## Required work
Lines before the one containing "info@allaboutpartybags.co.uk (1973, 16)" are left out; copy that line and every later line through the end of the data exactly.

::: Records provided

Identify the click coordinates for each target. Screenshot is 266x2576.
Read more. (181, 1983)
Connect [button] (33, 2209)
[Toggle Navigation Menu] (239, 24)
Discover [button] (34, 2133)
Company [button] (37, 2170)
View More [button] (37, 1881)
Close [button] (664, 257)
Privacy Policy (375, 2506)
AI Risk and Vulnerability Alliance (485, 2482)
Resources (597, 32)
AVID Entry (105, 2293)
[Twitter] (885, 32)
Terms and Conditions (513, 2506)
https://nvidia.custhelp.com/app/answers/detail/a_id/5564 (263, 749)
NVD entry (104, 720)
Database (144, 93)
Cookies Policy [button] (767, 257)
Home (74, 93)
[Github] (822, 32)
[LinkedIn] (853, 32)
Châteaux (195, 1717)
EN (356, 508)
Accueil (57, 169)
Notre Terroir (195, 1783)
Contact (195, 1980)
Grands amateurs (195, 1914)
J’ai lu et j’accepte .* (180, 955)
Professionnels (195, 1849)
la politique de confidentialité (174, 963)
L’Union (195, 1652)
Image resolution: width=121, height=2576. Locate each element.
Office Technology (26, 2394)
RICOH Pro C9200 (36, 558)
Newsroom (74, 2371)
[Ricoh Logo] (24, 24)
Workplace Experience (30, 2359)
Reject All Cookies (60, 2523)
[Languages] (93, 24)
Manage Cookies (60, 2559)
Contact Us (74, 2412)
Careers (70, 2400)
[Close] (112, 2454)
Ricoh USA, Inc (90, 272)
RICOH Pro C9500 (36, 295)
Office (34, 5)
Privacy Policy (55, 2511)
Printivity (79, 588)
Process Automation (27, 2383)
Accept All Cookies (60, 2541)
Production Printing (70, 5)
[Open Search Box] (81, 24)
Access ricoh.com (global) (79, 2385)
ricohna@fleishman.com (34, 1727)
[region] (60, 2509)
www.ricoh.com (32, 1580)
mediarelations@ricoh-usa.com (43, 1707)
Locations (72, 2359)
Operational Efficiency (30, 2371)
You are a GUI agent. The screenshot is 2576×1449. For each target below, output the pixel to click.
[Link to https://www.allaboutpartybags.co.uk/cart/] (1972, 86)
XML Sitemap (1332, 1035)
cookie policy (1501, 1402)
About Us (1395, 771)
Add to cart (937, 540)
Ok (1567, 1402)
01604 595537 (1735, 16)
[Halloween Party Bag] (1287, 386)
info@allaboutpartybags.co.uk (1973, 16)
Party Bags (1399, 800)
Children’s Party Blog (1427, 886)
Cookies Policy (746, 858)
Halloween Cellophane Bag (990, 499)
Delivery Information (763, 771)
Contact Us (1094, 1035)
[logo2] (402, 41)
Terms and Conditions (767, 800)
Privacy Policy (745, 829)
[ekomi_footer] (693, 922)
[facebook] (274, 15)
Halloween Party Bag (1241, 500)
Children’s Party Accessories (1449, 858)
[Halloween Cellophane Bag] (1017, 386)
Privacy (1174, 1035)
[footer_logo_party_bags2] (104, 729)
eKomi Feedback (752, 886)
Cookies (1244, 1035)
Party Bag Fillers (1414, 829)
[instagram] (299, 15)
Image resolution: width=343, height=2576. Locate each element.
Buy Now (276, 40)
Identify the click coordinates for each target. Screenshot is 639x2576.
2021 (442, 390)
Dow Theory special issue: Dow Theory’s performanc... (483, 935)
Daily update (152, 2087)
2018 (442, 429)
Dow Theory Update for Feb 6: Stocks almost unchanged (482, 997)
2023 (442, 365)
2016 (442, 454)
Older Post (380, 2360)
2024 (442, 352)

::::::

## Solution to this problem
info@allaboutpartybags.co.uk (1973, 16)
Party Bags (1399, 800)
Children’s Party Blog (1427, 886)
Cookies Policy (746, 858)
Halloween Cellophane Bag (990, 499)
Delivery Information (763, 771)
Contact Us (1094, 1035)
[logo2] (402, 41)
Terms and Conditions (767, 800)
Privacy Policy (745, 829)
[ekomi_footer] (693, 922)
[facebook] (274, 15)
Halloween Party Bag (1241, 500)
Children’s Party Accessories (1449, 858)
[Halloween Cellophane Bag] (1017, 386)
Privacy (1174, 1035)
[footer_logo_party_bags2] (104, 729)
eKomi Feedback (752, 886)
Cookies (1244, 1035)
Party Bag Fillers (1414, 829)
[instagram] (299, 15)
Image resolution: width=343, height=2576. Locate each element.
Buy Now (276, 40)
Identify the click coordinates for each target. Screenshot is 639x2576.
2021 (442, 390)
Dow Theory special issue: Dow Theory’s performanc... (483, 935)
Daily update (152, 2087)
2018 (442, 429)
Dow Theory Update for Feb 6: Stocks almost unchanged (482, 997)
2023 (442, 365)
2016 (442, 454)
Older Post (380, 2360)
2024 (442, 352)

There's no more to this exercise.